**DIRECTIVES**
(a) Using the transponder thread below and not the lines that follow it, say whether each statement agrees with the thread: (i) pilots are generally meant to turn off the transponder while taxiing on the ground; (ii) the normal transponder system is designed to be on all the time; (iii) after a loss of cabin pressure, pilots switch the transponder to TA/RA mode. Answer each with yes or no, quoting the deciding words.
(b) In the transponder thread below, to about what altitude do commercial airliners have to make an emergency descent after a loss of cabin pressure?
(c) Copy out the part of the transponder thread below between "that you can turn" and "Since most (all?)", inclusive.

Why Can Pilots Still Shut Off Transponders? - mhb
http://www.nytimes.com/2014/03/18/opinion/out-of-control.html?hp&rref=opinion&_r=0

======
LoganCale
All systems on board an aircraft can be shut off for a number of reasons. In
case of a power failure, the pilot must choose what functions are the most
essential to the continued operation of the aircraft on the limited battery
power remaining. A transponder may then become nonessential. Similarly, if it
is faulty and is the cause of an electrical fire, power to the transponder
must be able to be shut off.

------
cpncrunch
I can't read the article as it is behind a paywall. However as a pilot I can
tell you that you are generally meant to turn off your transponder while
taxiing on the ground. Also you shouldn't turn it on until you actually have a
transponder code, as you'll be transmitting an invalid code (possibly
conflicting with another flight).

Perhaps airliners should be made so that you can't turn off the transponder
while in the air.

Also, we don't know if they did actually turn off the transponder or not.

------
tim333
The normal transponder system is not designed to be on all the time. In light
aircraft it's just a box on the dashboard like
[http://www.ebay.co.uk/itm/AIRCRAFT-B727-ATC-TRANSPONDER-
P-N-...](http://www.ebay.co.uk/itm/AIRCRAFT-B727-ATC-TRANSPONDER-P-
N-G1492-/290975920931?pt=Motors_Aviation_Parts_Gear&hash=item43bf843323)

that you can turn on if you are flying into controlled airspace.

What I think they should have is a new system that pings the location and
other data to satellites that can't be turned off and will work anywhere
unlike radar transponders.

------
bulte-rs
One simple situation in which you would like to switch modes on the
transponder (ok, so this is not technically shutting the transponder down) is
when - for example - a loss of cabin pressure occurs. Since most (all?)
commercial arliners will have to perform an emergency decent to somewhere
around 10,000 feet it is dangerous for transponders to operate in TA/RA
(Traffic Advisory/Resolution Advisory) mode and give climb or descend
instructions to avoid other traffic. In this case pilots switch to a "squawk
only" setting.

**DATA SEGMENT**
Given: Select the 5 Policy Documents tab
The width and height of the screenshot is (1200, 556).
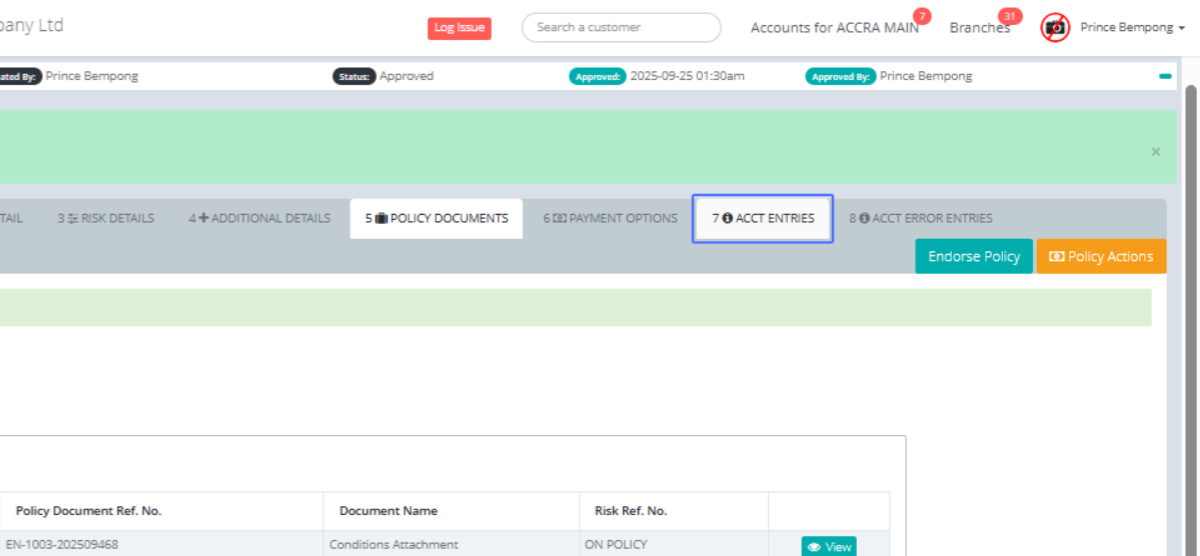Looking at the screenshot, I should pyautogui.click(x=436, y=218).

**TASK-BY-TASK SOLUTIONS**
(a)
(i) Yes: "you are generally meant to turn off your transponder while taxiing on the ground"
(ii) No: "The normal transponder system is not designed to be on all the time."
(iii) No: "In this case pilots switch to a "squawk only" setting."

(b) Around 10,000 feet.

(c)
that you can turn on if you are flying into controlled airspace.

What I think they should have is a new system that pings the location and
other data to satellites that can't be turned off and will work anywhere
unlike radar transponders.

------
bulte-rs
One simple situation in which you would like to switch modes on the
transponder (ok, so this is not technically shutting the transponder down) is
when - for example - a loss of cabin pressure occurs. Since most (all?)